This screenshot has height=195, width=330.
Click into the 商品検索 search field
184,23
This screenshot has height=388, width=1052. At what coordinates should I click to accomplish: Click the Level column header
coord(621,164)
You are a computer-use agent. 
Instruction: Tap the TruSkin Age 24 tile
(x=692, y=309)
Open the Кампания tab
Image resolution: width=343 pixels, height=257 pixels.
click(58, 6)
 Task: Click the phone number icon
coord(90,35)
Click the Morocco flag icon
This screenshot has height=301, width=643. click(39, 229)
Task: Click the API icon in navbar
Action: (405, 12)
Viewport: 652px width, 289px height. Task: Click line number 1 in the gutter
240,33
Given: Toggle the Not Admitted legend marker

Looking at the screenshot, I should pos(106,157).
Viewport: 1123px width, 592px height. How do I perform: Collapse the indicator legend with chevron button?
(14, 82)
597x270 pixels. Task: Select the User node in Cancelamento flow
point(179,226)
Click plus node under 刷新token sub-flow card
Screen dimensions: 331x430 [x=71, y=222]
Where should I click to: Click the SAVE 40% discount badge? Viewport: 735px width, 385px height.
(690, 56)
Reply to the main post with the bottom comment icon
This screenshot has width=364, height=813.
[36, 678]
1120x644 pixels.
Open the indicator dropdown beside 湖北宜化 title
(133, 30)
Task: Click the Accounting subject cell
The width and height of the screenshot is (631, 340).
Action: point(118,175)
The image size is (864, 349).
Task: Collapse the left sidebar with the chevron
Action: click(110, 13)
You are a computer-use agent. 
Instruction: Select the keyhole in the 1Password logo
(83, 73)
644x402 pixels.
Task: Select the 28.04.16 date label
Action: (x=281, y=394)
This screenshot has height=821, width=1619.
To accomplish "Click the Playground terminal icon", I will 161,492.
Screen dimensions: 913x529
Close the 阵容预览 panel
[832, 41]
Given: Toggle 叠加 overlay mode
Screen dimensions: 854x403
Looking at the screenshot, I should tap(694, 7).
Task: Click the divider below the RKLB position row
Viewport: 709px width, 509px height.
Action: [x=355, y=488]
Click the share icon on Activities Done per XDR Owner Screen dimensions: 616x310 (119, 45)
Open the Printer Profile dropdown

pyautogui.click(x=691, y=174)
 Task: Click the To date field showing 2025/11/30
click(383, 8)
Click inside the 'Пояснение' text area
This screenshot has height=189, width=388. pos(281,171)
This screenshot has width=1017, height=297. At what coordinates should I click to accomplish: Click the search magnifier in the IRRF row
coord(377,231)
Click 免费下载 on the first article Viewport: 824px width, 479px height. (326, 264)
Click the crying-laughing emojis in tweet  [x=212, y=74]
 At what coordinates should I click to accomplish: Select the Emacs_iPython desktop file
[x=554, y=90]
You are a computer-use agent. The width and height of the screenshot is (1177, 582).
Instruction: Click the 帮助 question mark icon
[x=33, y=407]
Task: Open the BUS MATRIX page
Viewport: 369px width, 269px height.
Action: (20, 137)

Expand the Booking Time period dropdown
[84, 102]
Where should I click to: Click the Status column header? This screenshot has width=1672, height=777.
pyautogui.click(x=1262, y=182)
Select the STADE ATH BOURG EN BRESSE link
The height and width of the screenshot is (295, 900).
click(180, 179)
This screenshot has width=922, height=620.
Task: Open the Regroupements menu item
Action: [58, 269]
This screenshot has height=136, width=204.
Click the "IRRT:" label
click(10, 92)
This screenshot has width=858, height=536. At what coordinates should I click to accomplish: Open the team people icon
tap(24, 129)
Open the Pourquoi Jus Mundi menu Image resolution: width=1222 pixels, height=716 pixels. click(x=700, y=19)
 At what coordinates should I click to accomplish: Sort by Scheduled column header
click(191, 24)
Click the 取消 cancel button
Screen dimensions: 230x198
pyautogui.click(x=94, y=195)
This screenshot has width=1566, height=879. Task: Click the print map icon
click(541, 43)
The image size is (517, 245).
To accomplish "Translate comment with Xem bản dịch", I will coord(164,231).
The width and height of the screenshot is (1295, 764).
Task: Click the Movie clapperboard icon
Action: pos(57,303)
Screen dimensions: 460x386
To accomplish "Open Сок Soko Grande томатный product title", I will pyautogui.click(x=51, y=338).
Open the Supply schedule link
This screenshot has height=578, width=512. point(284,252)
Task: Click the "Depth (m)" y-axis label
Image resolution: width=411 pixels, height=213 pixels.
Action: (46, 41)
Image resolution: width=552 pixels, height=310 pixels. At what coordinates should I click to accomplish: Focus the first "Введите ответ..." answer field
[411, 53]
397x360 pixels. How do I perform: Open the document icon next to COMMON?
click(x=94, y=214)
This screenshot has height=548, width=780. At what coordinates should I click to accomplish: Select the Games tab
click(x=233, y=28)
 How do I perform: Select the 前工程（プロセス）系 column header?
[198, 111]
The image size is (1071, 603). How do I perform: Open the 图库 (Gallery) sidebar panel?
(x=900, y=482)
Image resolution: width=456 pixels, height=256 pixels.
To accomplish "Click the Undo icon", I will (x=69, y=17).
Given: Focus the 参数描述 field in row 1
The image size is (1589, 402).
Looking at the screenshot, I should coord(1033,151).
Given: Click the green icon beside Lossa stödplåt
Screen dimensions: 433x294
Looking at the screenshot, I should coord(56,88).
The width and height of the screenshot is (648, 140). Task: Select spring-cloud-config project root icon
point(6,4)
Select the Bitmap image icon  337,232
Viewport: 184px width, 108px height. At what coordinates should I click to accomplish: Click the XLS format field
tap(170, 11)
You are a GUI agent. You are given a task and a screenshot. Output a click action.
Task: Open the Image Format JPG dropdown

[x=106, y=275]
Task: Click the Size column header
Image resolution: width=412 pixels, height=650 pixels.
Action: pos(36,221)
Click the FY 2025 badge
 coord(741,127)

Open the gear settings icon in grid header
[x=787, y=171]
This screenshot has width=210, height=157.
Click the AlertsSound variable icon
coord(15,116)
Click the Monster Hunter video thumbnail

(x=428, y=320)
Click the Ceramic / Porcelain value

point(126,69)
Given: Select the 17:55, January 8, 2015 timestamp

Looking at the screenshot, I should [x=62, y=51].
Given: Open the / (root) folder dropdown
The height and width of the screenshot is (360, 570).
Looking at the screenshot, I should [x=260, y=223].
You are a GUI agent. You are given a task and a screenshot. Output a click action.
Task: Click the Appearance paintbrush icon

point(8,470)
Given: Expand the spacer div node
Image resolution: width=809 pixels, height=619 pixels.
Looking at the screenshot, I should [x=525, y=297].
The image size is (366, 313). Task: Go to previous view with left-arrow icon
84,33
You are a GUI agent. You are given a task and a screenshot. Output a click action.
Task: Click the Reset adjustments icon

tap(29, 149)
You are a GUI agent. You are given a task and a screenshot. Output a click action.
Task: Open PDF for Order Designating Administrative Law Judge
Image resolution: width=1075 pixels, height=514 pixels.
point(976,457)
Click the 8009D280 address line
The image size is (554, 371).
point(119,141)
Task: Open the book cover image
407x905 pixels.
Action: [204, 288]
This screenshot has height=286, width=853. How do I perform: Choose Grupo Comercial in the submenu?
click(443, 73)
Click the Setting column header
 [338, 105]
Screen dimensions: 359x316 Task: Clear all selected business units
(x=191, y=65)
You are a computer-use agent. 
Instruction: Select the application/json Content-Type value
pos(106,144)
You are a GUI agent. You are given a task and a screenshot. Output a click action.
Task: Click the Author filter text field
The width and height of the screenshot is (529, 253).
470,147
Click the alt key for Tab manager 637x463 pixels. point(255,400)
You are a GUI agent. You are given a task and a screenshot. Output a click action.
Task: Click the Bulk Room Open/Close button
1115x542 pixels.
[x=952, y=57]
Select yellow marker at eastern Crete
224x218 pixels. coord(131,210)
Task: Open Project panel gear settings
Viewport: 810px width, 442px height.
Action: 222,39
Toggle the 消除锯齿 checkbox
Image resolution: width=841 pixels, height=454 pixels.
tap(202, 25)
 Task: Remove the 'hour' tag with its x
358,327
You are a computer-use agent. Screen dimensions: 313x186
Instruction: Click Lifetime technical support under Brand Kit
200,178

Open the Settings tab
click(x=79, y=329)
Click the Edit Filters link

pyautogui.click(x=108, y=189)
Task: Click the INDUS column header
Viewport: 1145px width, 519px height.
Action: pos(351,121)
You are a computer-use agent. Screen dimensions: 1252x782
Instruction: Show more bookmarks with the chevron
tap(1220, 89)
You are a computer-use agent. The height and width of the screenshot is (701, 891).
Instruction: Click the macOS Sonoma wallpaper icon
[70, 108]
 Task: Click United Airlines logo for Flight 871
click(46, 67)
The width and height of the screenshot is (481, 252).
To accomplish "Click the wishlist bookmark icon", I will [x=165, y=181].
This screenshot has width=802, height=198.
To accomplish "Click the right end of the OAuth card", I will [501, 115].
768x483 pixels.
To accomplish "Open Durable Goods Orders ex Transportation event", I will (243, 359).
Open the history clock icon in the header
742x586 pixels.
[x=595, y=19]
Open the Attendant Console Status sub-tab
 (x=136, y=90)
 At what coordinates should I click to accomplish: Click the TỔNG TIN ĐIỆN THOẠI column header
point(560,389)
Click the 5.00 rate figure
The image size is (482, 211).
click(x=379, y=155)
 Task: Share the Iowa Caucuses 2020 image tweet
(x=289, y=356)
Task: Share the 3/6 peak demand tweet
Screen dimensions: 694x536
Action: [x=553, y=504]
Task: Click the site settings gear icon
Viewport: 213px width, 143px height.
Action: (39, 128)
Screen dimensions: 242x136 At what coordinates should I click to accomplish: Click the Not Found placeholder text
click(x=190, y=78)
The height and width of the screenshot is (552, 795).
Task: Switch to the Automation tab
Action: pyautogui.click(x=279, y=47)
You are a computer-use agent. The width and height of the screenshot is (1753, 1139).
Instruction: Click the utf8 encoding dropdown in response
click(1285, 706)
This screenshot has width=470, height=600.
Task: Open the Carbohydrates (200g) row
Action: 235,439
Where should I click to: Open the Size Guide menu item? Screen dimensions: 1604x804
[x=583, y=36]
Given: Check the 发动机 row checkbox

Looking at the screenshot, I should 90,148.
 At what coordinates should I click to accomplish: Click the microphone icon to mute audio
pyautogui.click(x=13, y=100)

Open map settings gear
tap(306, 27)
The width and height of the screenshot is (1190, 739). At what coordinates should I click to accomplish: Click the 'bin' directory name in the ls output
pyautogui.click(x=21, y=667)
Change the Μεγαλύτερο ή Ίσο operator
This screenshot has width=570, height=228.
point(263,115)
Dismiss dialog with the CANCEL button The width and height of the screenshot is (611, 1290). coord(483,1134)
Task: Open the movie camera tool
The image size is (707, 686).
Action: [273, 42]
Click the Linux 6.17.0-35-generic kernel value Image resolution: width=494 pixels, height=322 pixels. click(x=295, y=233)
* * * * * * *
What is expected = What is asked for is an exact copy of the lines above from the one containing "You are a computer-use agent. The height" through the one containing "768x483 pixels.", and only those.

Solution to the problem =
You are a computer-use agent. The height and width of the screenshot is (701, 891).
Instruction: Click the macOS Sonoma wallpaper icon
[70, 108]
 Task: Click United Airlines logo for Flight 871
click(46, 67)
The width and height of the screenshot is (481, 252).
To accomplish "Click the wishlist bookmark icon", I will [x=165, y=181].
This screenshot has width=802, height=198.
To accomplish "Click the right end of the OAuth card", I will [501, 115].
768x483 pixels.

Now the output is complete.